Jeffrey P. Shepherd, Ph.D.
This presentation focuses on the Apache Treaty of 1852, which is the only treaty negotiated solely with Apaches and ratified by Congress and the President. Sandwiched between the Treaty of Guadalupe Hidalgo, which ended the U.S. – Mexico War in 1848, and the Mesilla Treaty (The Gadsden Purchase) of 1853, this treaty illuminates the complex history of the U.S. – Mexico borderlands. For Apaches, the Treaty reflected their diplomatic traditions with the Spanish, and most recently, Mexico. With signatories representing the Chiricahua and Mescalero, and most notably, the highly respected Mangas Coloradas, the Treaty promised protection, supplies, and other resources to the Apache. From the perspective of the U.S. military and civilian government, the Treaty promised – among other things – to enforce Article 11 of the Treaty of Guadalupe Hidalgo, which required the U.S. to stop Native incursions into Mexico and to Mexican captives back to their families south of the border. Signed at Acoma Pueblo, this overlooked Treaty remains a vital document acknowledging Apache claims to land and their unique political and legal relationship with the United States.

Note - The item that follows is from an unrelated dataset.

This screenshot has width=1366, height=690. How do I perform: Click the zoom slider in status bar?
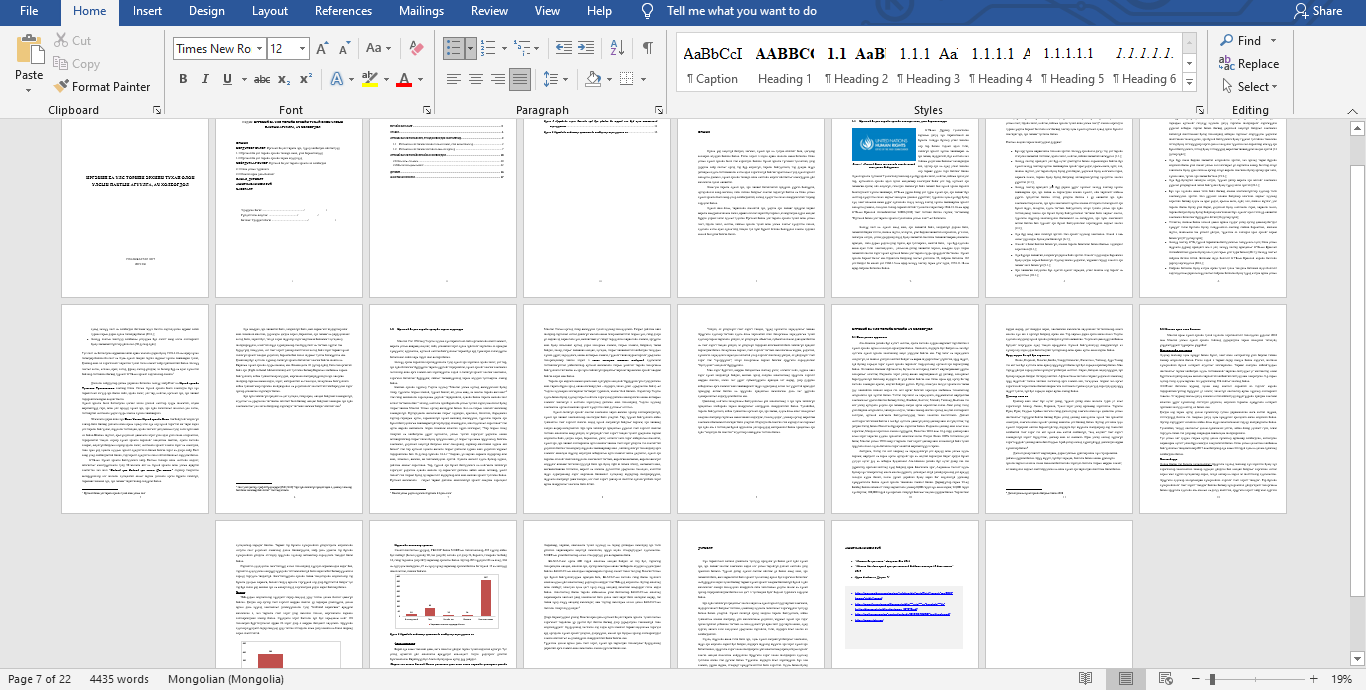[x=1212, y=679]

Jeffrey P. Shepherd is a Professor of History and Chair of the Department of History at the University of Texas at El Paso. He earned his PhD at Arizona State University and joined UTEP in 2002. His first book, published in 2009 with the University of Arizona Press, is titled, We Are an Indian Nation: A History of the Hualapai People. His second book, published with the University of Massachusetts Press in 2019, is titled, The Guadalupe Mountains National Park: An Environmental History of the Southwest Borderlands. Dr. Shepherd is presently working on several projects: a manuscript focusing on historical memory and public commemoration tied to the Washita Battlefield National Historic Site in Oklahoma; and ongoing research into Apache history, particularly the 1852 Treaty. He has received grants, contracts, and awards from the National Endowment for the Humanities, the Andrew W. Mellon Foundation, The Newberry Library, the American Historical Association, and the National Park Service.